Die Story: Der Grundbesitzer lässt im irischen Dorf wegen verabsäumter Zahlungen die Häuser von Joseph Donelly (Tom Cruise) und seiner Familie niederbrennen, sein Vater stirbt. Der Junge beschließt sich beim dafür verantwortlichen Aristokraten zu rächen, die Aktion geht schief, doch er trifft auf die Aristokraten-Tochter Shannon (Nicole Kidman) und beide verlieben sich ineinander – und gehen gemeinsam far and away (nach Amerika), wo sie sich erst aneinander gewöhnen müssen, und ihre „unterschiedliche Herkunft“ ein permanenter Herd diverser Konflikte ist, die sich vor Allem für den Zuschauer amüsant gestalten.

 

Die Story ist zwar gut gemeint, funktioniert aber nicht wirklich. Der Film ist teils ganz unterhaltsam, aber zu lang geraten, vor allem das letzte Drittel ist ziemlich langatmig. Eine energetische Tom-Cruise-Früh-Performance, und das bisweilen gelungene Zusammenspiel der beiden Hauptdarsteller (die ja auch im echten Leben einst ein Paar waren) kann nicht davon ablenken, dass Ron Howard hier hinter seinem Potential bleibt.

Am Ende reiten die Siedler dem unbesiedelten Land entgegen, auf der einen Seite die Aristokraten, auf der anderen der arme Junge Donelly, mit Shannon vereint im Streben nach Glück, getrennt durch die Herkunft – doch die Liebe vereint die beiden schlussendlich doch zum Happy End.

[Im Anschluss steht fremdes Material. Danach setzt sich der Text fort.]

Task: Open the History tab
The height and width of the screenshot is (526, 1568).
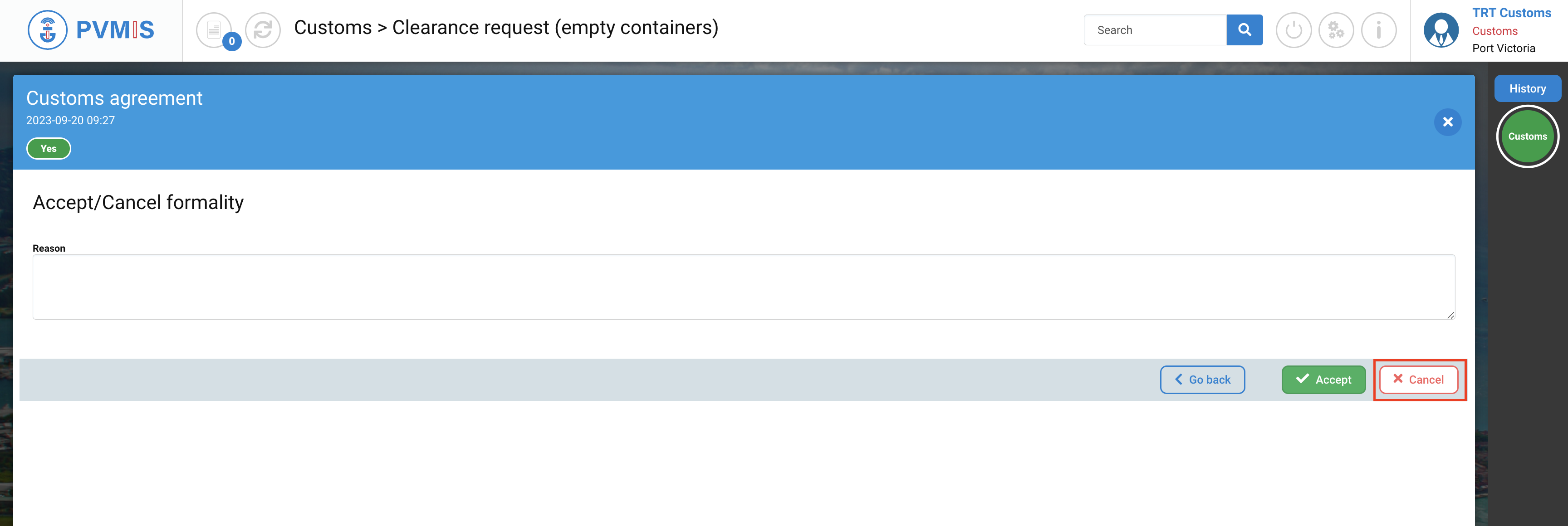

Fazit: Ron Howard hat mit „In einem fernen Land“ einen eher durchschnittlichen Film geschaffen, der im Vergleich zu anderen Regie-Großtaten (z.B. „Frost/Nixon“) dieses bedeutenden Unterhaltungsfilm-Regisseurs etwas enttäuscht. Als locker-unterhaltsame Historien-Romanze ist er aber durchaus einen Blick wert.